In a sense, yes they do. But I don't think it's because professors are giving a politically balanced education. Rather, I think students just aren't paying much attention to their professors. Sociologists often note that this generation is particularly skeptical. They're not a bunch of rebels the way their boomer predecessors might expect. But they don't trust authority much. Maybe it's life in the information age. You don't have to trust what you professor says when you have all the knowledge in the world at your fingertips. That's the charitable explanation for why professors don't change students political views. The less charitable one is that most professors are pretty mediocre. They're not the kind of teachers who change anyone's life, let alone anyone's worldview. They go through the motions but they're not particularly passionate. And even if they are, their subject matter may be so narrow and irrelevant that the professors would be unlikely to influence their charges.
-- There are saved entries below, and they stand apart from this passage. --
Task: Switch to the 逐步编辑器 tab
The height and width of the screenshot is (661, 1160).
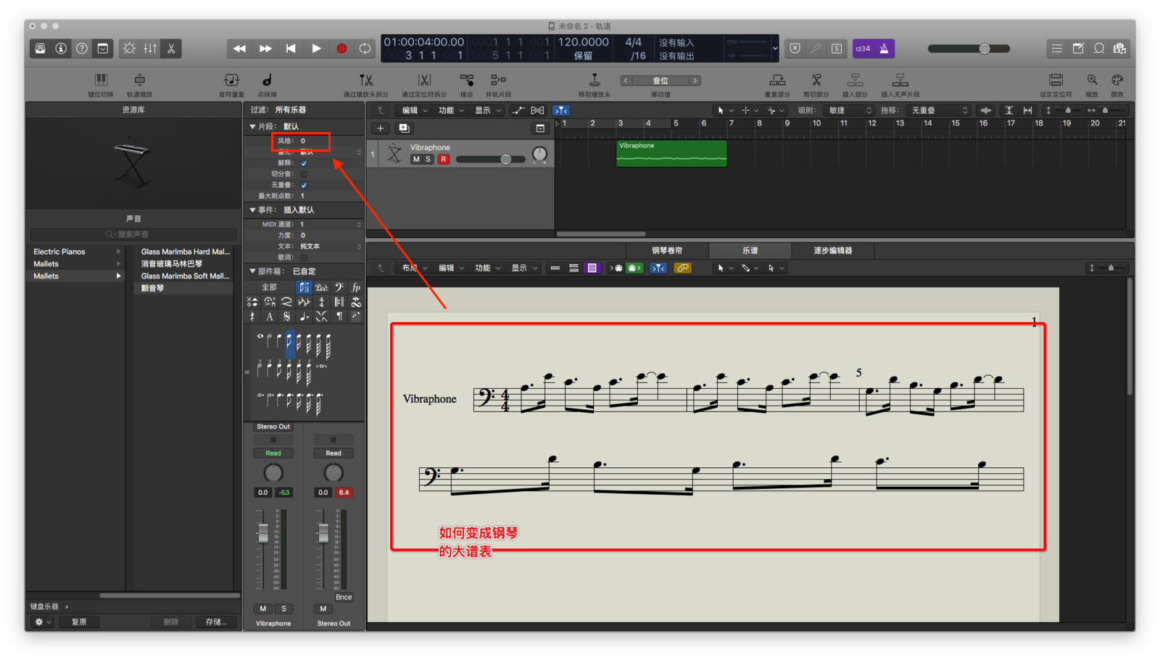Action: (832, 250)
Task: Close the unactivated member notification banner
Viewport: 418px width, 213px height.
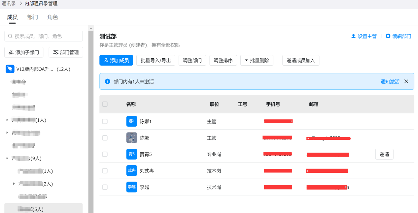Action: pyautogui.click(x=406, y=81)
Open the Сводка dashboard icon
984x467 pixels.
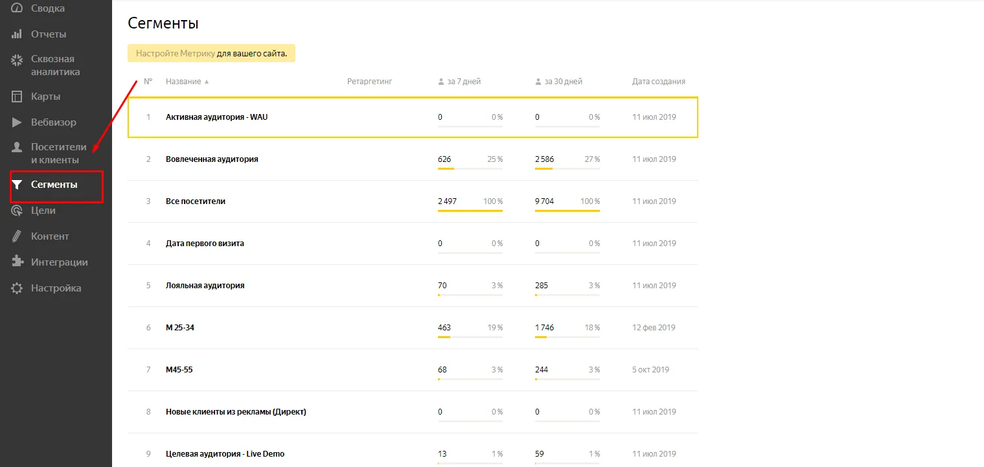point(17,8)
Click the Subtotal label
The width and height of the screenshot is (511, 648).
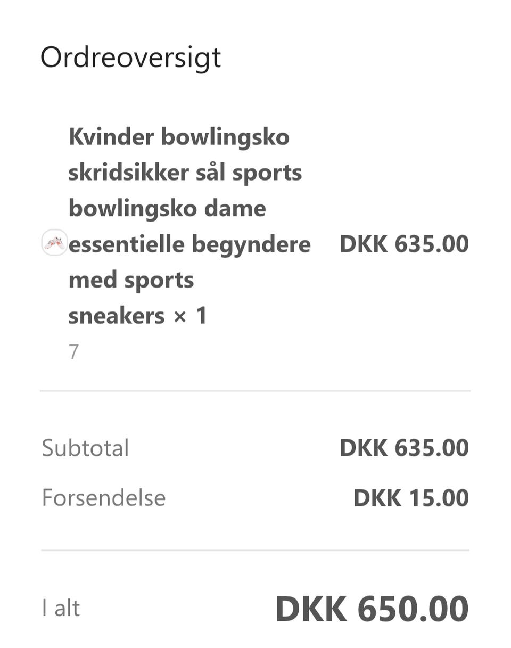[85, 448]
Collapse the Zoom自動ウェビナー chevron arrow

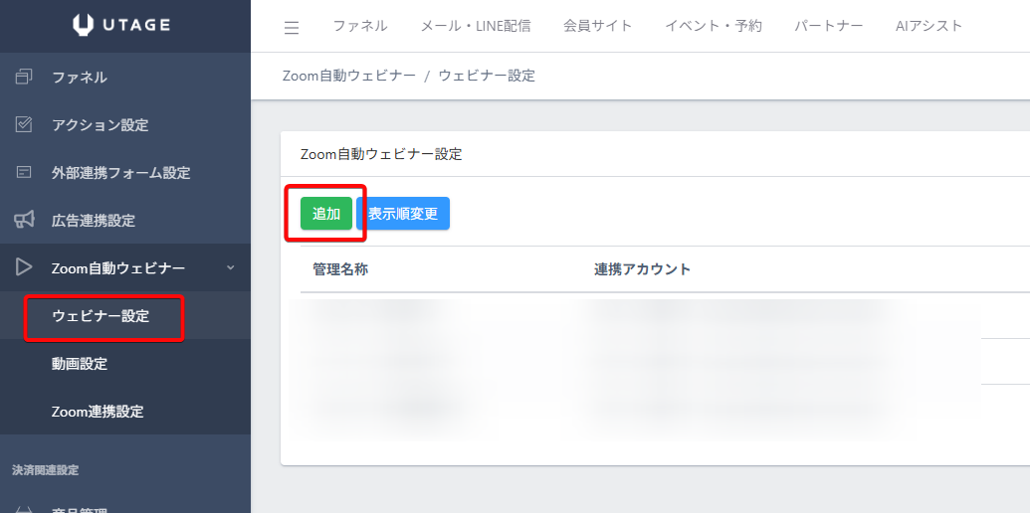point(230,267)

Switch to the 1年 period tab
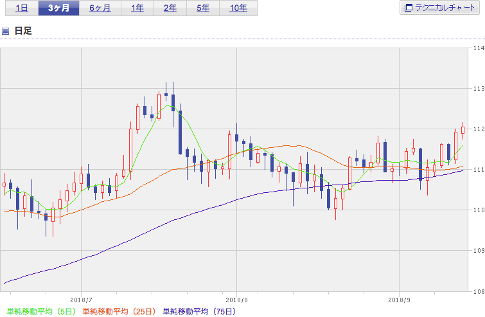(x=137, y=8)
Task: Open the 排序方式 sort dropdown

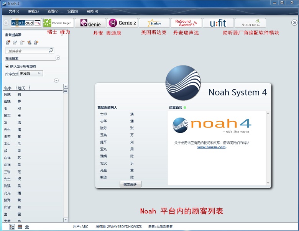Action: [31, 74]
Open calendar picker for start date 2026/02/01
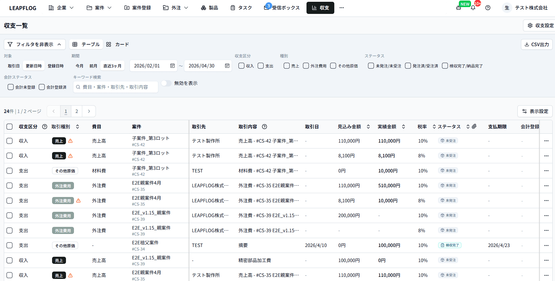 click(x=172, y=66)
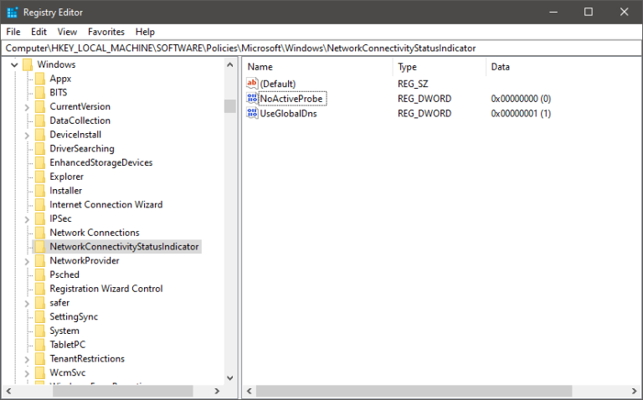
Task: Click the DWORD icon next to NoActiveProbe
Action: point(253,99)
Gross is also correct that we cannot place all the blame on colleges for the declining religiosity of 20-somethings. Church is now much more likely to be a part of the lives of educated Americans than uneducated ones. That being said, it would be hard to deny that many college faculty have had a role in undermining the faith of young adults. (Now, that undermining is probably more likely to happen in high school than it would have been a few decades ago.) Again, though, I wonder how many passionate arguments about the existence of God or the truth of the Bible or the importance of traditional morality are really taking place inside college classrooms. Most of higher education is really much more mundane than that. If you picked 10 courses randomly at any university you might end up longing for a professor who could actually get a rise out of students, whether on the topic of religion, politics or anything else.
Before we leave the subject of academics, though, I just wanted to point out an interesting study that was released last week about the effects of paternity leave on families. A professor at the University of Virginia, and his son, who teaches at the University of Connecticut, surveyed 181 tenure-track professors with children under two. As a group, they claimed to have been extraordinarily committed to sharing parenting tasks equally among men and women. Just as you might expect from a bunch of enlightened professors. But the reality was a little different. The Juggle blog at the Wall Street Journal summarized the results:
Each survey participant was asked how their handling of about 25 child-care tasks compared with their spouse’s handling of the same tasks. Among the tasks: changing child’s diapers; taking child to doctor; feeding the child; staying home from work to care for the child; giving child a bath. The majority of professors -- both male and female, particularly the women -- held the view that men and women should share child care duties. But only three of 109 male faculty members surveyed reported that they did half or more of the care, while 70 of 73 women reported doing at least half -- even when both spouses worked full time. The study found that female professors who take paid maternity leave spent most of their time off to focus on infant care, including breastfeeding. Male professors, on the other hand, used their paid paternity leaves to focus on things other than infant care, such as research and publishing papers. The study also found that women enjoyed doing child care work more than men.
All of which leaves open another possibility as to why students don't find their worldviews changed much by their college experiences. Maybe they have realized that the professors themselves don't really believe what they say.